— Begin EXCERPT —

The REINS act effectively transfers oversight from the agencies created by Congress to create and enforce regulations, to Congress itself.  Given the polarized political climate in Congress, this would grind the enforcement process to a halt.

Vince Siciliano, CEO of a community bank in San Francisco said, “We need safeguards that prevent misleading and dangerous mortgage products from being sold to borrowers who can’t afford them. We need standards that prevent piles of bad loans from being packaged and sold as if they were top quality. Under these standards, we would never have had the near-meltdown of the major banks, the credit squeeze that resulted, the trillion-dollar bailout, and the millions of homeowners who are underwater on their mortgages and unable to spend much on anything.”

“If the REINS Act had been law in 2009, banks like mine would not be doing as well or lending as much to small business as we are today because we likely wouldn’t have the market rules that help us compete. For example, when the Federal Reserve passed rules (the so-called “opt-in/opt-out rules”) requiring banks to get customers’ permission for overdraft fees, it allowed customers to see the true cost of my bank’s products as compared to the bigger banks. Furthermore, the insurance assessment rules instituted by the F.D.I.C. after Dodd-Frank passed actually reduced the cost of insurance for 98 percent of community banks by making large banks pay their fair share.”

— End EXCERPT —
— Begin MATERIAL —

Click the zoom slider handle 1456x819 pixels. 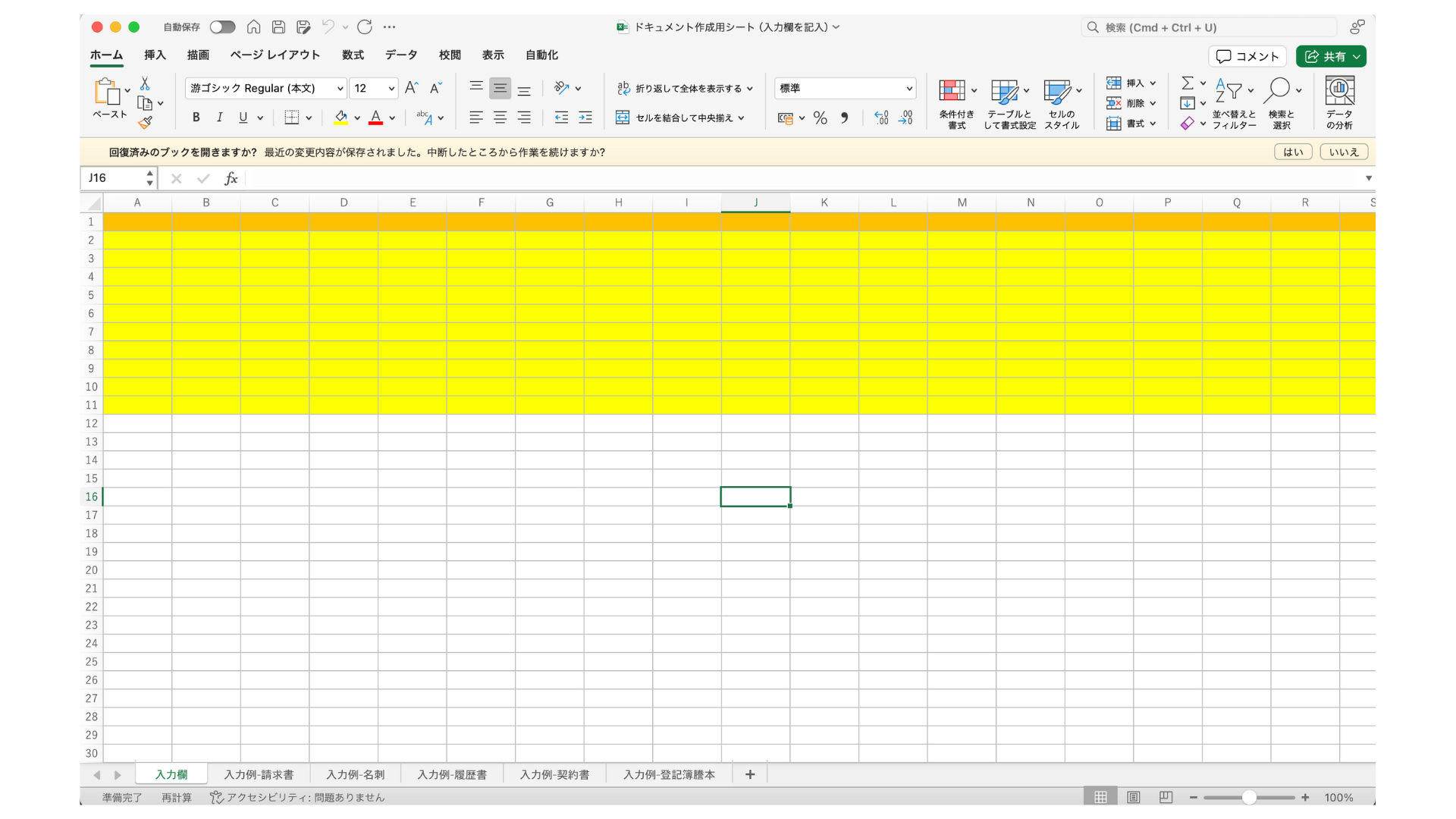pyautogui.click(x=1249, y=797)
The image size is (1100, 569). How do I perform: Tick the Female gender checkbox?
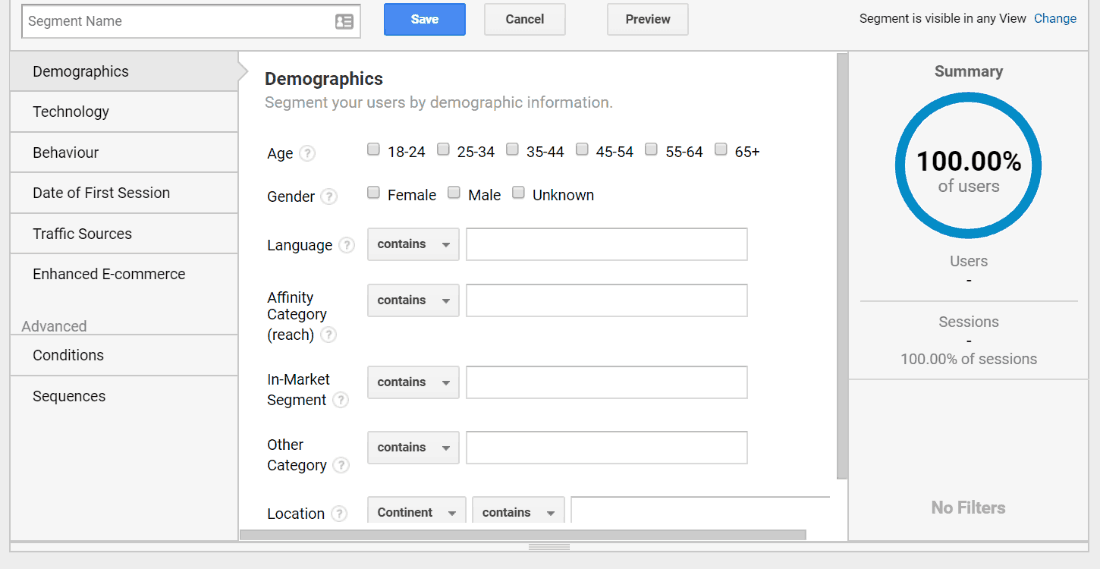pyautogui.click(x=374, y=193)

— End MATERIAL —

§ **WRITTEN PROBLEM**:
Write out the REINS Act text again, starting with "The REINS act effectively" and going on through "process to a halt.", and switch "Congress" to "the legislature" wherever it appears.

§ **EXERCISE ANSWER**:
The REINS act effectively transfers oversight from the agencies created by the legislature to create and enforce regulations, to the legislature itself.  Given the polarized political climate in the legislature, this would grind the enforcement process to a halt.